**What you are asked to do**
Filter the data below, keeping only lines that contain "will".

**Dataset**

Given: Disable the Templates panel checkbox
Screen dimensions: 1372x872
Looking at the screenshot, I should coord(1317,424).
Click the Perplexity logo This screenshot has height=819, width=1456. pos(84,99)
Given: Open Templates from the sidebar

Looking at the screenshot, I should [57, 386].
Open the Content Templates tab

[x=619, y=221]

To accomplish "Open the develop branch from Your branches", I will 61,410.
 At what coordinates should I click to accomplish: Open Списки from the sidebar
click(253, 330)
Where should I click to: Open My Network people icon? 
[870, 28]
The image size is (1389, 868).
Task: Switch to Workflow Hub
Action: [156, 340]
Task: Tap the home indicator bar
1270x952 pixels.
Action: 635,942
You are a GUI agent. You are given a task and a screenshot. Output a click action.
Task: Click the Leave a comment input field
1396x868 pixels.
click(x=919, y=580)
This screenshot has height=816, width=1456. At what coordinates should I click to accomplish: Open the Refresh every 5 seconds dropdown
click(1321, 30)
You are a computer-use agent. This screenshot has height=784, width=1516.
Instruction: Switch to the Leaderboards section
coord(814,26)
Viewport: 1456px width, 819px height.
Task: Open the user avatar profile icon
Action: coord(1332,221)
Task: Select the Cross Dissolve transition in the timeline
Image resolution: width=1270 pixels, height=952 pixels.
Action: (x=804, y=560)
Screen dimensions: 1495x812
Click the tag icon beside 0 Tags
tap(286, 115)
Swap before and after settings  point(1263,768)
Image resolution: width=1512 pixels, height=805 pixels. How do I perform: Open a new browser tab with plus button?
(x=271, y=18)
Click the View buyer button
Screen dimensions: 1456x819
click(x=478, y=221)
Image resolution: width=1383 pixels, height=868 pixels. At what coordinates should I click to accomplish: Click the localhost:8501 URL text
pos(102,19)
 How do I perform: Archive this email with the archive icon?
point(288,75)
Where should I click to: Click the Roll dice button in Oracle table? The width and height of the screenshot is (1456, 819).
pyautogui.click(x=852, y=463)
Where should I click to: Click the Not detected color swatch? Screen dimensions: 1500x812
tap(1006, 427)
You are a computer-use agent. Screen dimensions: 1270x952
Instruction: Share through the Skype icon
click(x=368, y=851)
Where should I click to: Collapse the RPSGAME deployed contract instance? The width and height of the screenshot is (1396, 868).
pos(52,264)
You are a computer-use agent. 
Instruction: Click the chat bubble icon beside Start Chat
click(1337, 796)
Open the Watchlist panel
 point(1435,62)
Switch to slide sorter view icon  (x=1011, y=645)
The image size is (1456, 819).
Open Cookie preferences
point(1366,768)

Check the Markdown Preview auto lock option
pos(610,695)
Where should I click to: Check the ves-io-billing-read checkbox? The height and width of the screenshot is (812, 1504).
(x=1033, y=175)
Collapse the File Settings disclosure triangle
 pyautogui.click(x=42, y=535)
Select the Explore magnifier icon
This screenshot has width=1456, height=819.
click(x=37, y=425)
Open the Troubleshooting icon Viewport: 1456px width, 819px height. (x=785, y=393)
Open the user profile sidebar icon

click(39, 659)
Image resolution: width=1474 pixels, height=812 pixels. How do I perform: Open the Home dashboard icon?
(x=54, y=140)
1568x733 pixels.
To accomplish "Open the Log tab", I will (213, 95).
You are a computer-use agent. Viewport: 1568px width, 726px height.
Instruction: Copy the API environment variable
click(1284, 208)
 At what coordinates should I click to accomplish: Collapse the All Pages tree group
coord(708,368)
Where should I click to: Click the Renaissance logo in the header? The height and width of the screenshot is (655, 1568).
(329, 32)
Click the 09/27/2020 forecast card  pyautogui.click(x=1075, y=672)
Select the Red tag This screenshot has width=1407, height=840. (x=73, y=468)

**Answer to the exercise**
To accomplish "Open the develop branch from Your branches", I will 61,410.
To accomplish "Open the Log tab", I will (213, 95).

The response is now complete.